Scientists were amazed to discover incredible warm caves underneath the Antarctica ice, which means there could be many species there undiscovered.
An amazing discovery by Australian scientists on the continent of Antarctica has astonished the scientific community. They discovered caves that were warmed by an active volcano called Mount Erebus on Ross Island, which is so warm that it could support plants and animals that have yet to be discovered.
The caves were warmed up to 25 degrees Celsius, which comes out to 77 degrees Fahrenheit. A scientists said in a statement accompanying the study that you could wear a t-shirt in the cave and be comfortable, a remarkable fact considering how icy cold the continent is.
They also discovered DNA in the caves that is similar to plants and animals found elsewhere on the continent, but could not confirm the species.
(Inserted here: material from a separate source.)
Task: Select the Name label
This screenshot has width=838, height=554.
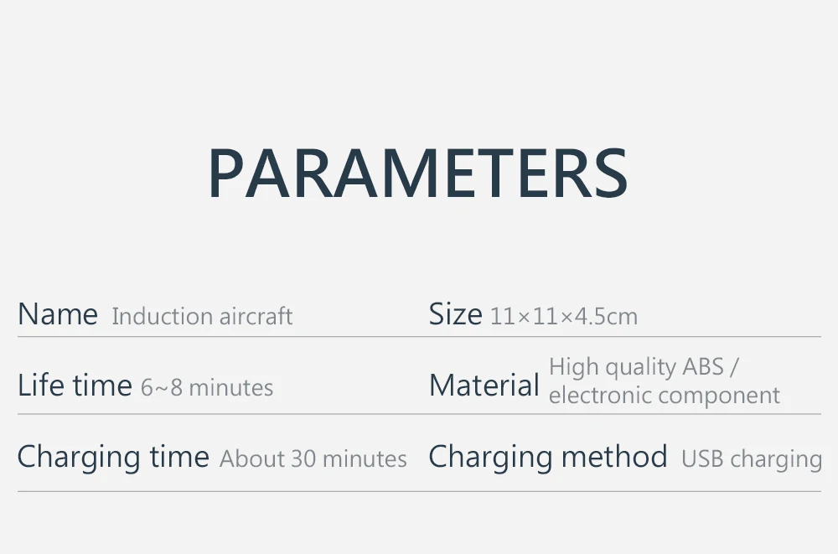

It’s possible that there are many other species out there yet to be discovered, making this a truly exciting discovery.
“It can be really warm inside the caves – up to 25 degrees Celsius in some caves. You could wear a t-shirt in there and be pretty comfortable,” Lead researcher Dr Ceridwen Fraser from the ANU Fenner School of Environment and Society said in a statement. “There’s light near the cave mouths, and light filters deeper into some caves where the overlying ice is thin.”
“The results from this study give us a tantalising glimpse of what might live beneath the ice in Antarctica – there might even be new species of animals and plants,” she said.